None of this was lost on Bibianna. "We're great, sport. How're you?"

"I'm cool," he said.

"You have a name?"

"Kip Brainard," he said. "You're Diaz, right?"

"Right."

He seemed to smile to himself. He started the car and eased it away from the curb, radioing the dispatcher that he was on his way in with us. There was no more conversation. The rain had begun to sound like a pile of nails being dropped on the car roof, windshield wipers flopping back and forth without much effect, the monotonous calls from the car radio punctuating the silence.
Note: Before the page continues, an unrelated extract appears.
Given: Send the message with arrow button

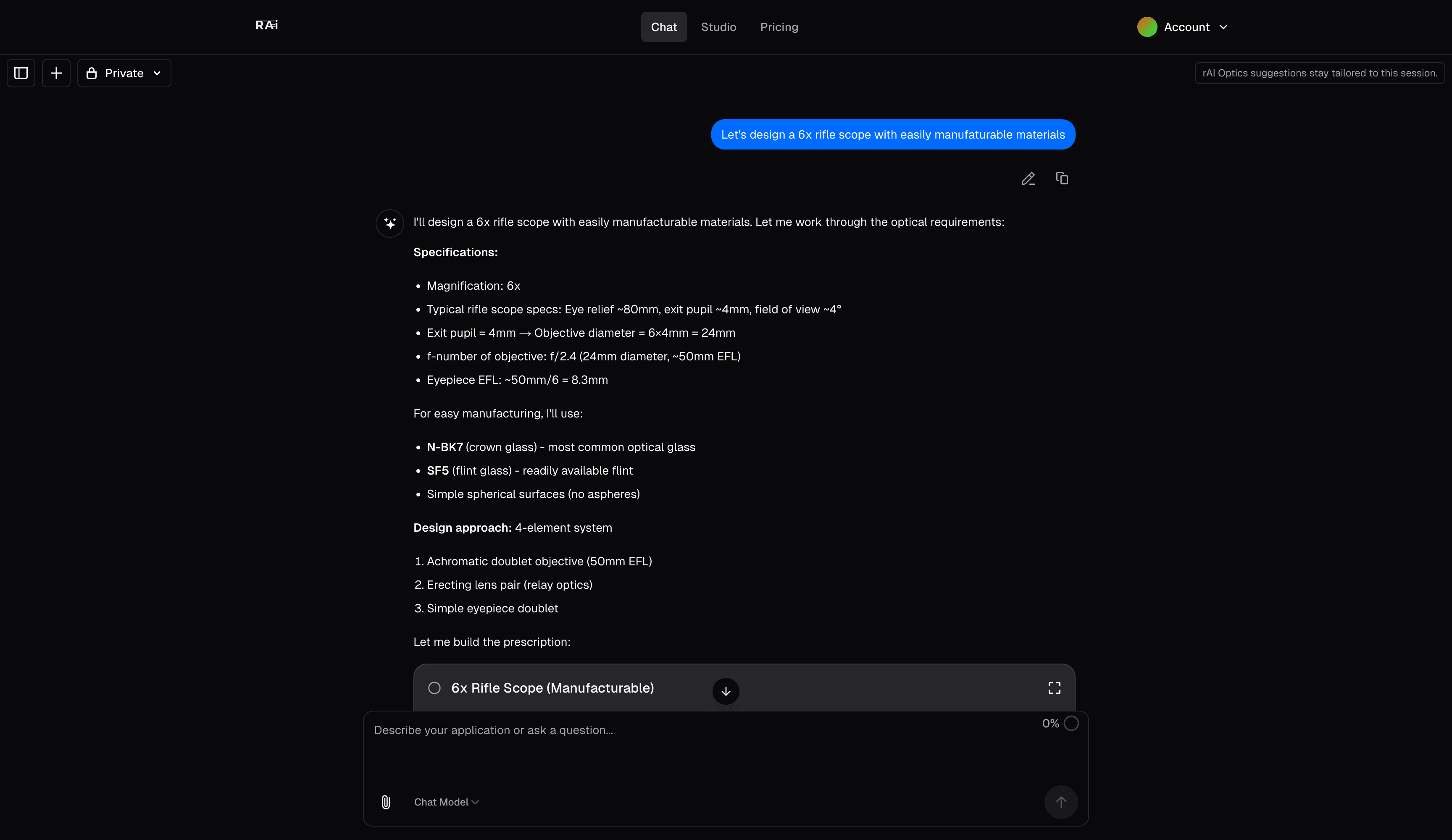Looking at the screenshot, I should pos(1061,802).
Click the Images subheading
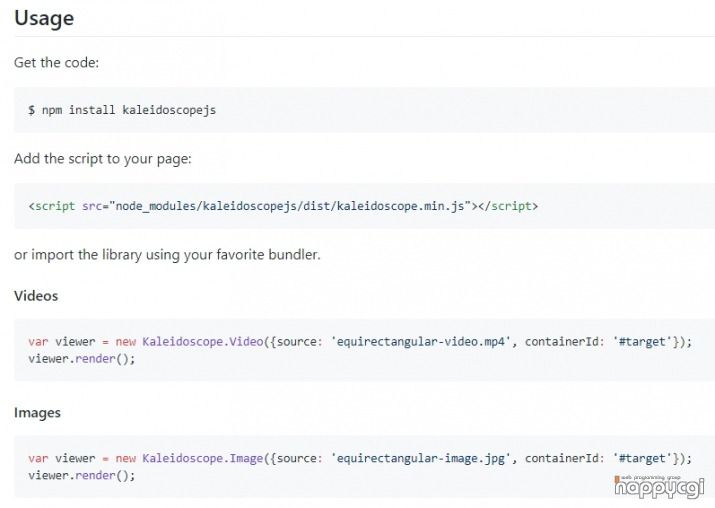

We reached the freeway and headed north. The windows were fogging over. In the warmth of the vehicle and the lulling drone of the engine, I nearly nodded off.

We took the off ramp at Espada and turned left onto the frontage road, proceeding about a half a mile. We turned right onto a road that cut around to the rear of the Santa Teresa County Correctional Facility, better known as the jail to those of us about to be incarcerated. On the far side of the property, the complex shared a parking lot with the Santa Teresa County Sheriff's Department. We pulled up at the gate. Kip pushed a button for the intercom. The master control regulation officer responded, a disembodied female voice surrounded by static.

"Police officer coming in with two," he said.

The gate swung open and we passed through. Once we were inside the fence, he honked the horn and the gate swung shut behind us. We pulled into a paved stretch enclosed by a chain-link fence. The whole area blazed with lights, the rain creating a misty aureole around each flood. A county sheriff's car had pulled in just ahead of us, and we waited in silence until the deputy was admitted with his prisoner, a vagrant who was visibly drunk and much in need of assistance.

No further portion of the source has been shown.